--- BEGIN Listed records ---

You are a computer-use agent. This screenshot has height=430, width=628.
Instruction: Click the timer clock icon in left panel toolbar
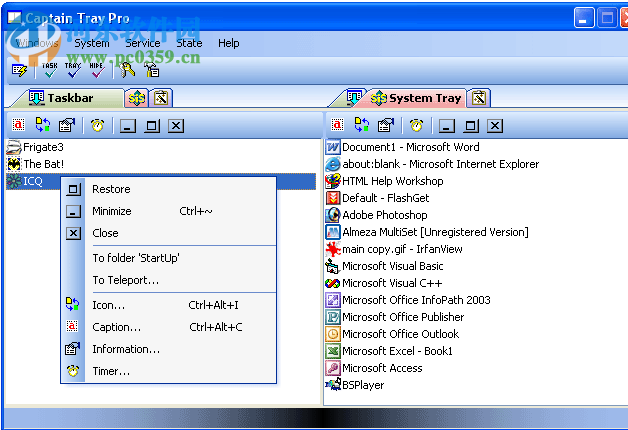(97, 125)
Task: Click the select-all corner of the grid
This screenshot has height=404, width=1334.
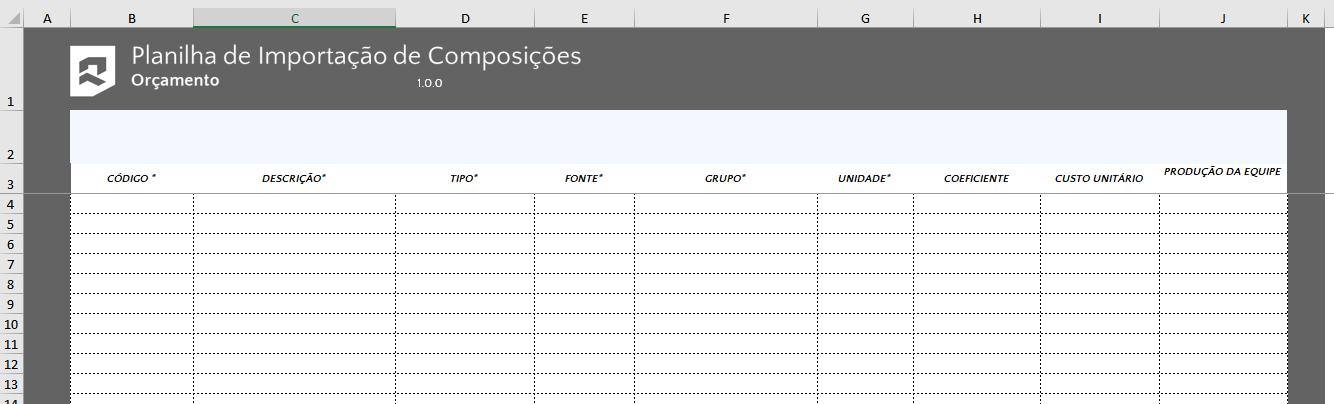Action: 11,18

--- END Listed records ---

__Problem to solve__.
Express the records from the line with "Task: Click the select-all corner of the grid" through the end of the records as a two-column CSV with the headers instruction and answer, one row per record. Put each record's text and its answer in their own quoted fields, turn line breaks into spaces, and leave out the pictures.

__The solution__.
instruction,answer
"Task: Click the select-all corner of the grid This screenshot has height=404, width=1334.","Action: 11,18"